== Passage

Persistent Pain: The Struggle of Daily Demands

Guatemala – According to the United States Agency of International Development (USAID), over 6 million people in Guatemala lack access to basic health and nutrition services. Widespread malnutrition has caused Guatemala to have the fifth highest rate in the world of stunted growth in children, and lack of access to health care and education contributes to high teenage pregnancy rates and frightening maternal mortality rates.

In the town of Cobán, a medical mission group supported by MAP is working to improve these dismal statistics for local Guatemalans, with the goal of helping the community become self-sustaining in meeting their own health care needs.

Dr. Eric Bertelsen, the pharmacist on the mission team, describes the people of Cobán as incredibly hardworking. “The daily life of the residents in Cobán is very hard and requires a lot of manual labor,” he says.

For most of us here in the U.S., if we are tired and achy from a strenuous day of manual labor or have put in a hard day of yard work, we can take some pain reliever that we have on hand and get some quick relief. For those in Cobán, who have very little access to medical care, much less medicine, this is not an option. They simply have to deal with their aches and pains.

During their week at the clinic in Cobán, Dr. Bertelsen was able to provide acetaminophen and ibuprofen from MAP for many patients who had been suffering from consistent body aches and pains due to the strenuous demands of their daily lives. Being able to provide those people with a simple product that would give them some relief was an incredible blessing.

Dr. Bertelsen also reports being able to serve many pregnant women, and young women who were of childbearing age, with prenatal vitamins from MAP. Because prenatal care is not often available to women in Cobán, most expecting mothers simply do without when it comes to extra nutrition or supplements during their pregnancy. These prenatal vitamins, says Dr. Bertelsen, “are very important to fetal development and the health of the mother.”

With the medicine they brought from MAP, Dr. Bertelsen and the mission team were able to care for 110 people during their visit – and they plan to return. While many of the solutions that they offered to patients may seem simple to us – over the counter pain relievers, vitamins, or antibiotics – they are lifechanging for people who usually have access to nothing.

====
== Data excerpt

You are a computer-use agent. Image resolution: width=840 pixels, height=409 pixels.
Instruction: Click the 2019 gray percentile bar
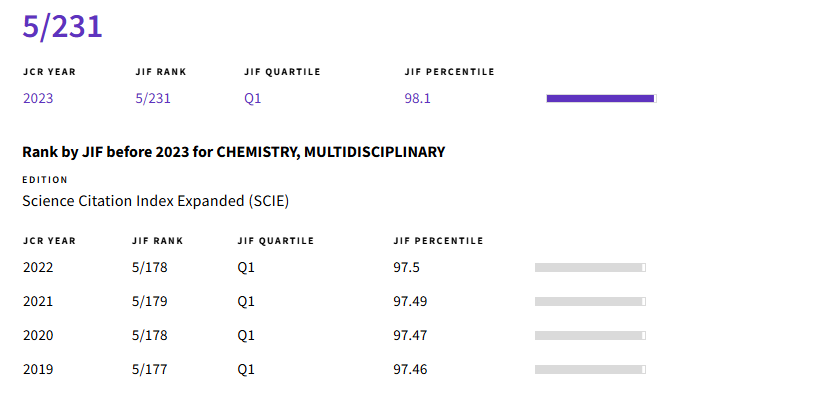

====

__Explore the material__
[1] According to the Cobán article, how many people did the mission team care for during their visit?
[2] Write out the Cobán article word for word from "In the town" to "health care needs.".
The material comes from a different source than the Cobán article.

__Expected results__
[1] 110 people.

[2]
In the town of Cobán, a medical mission group supported by MAP is working to improve these dismal statistics for local Guatemalans, with the goal of helping the community become self-sustaining in meeting their own health care needs.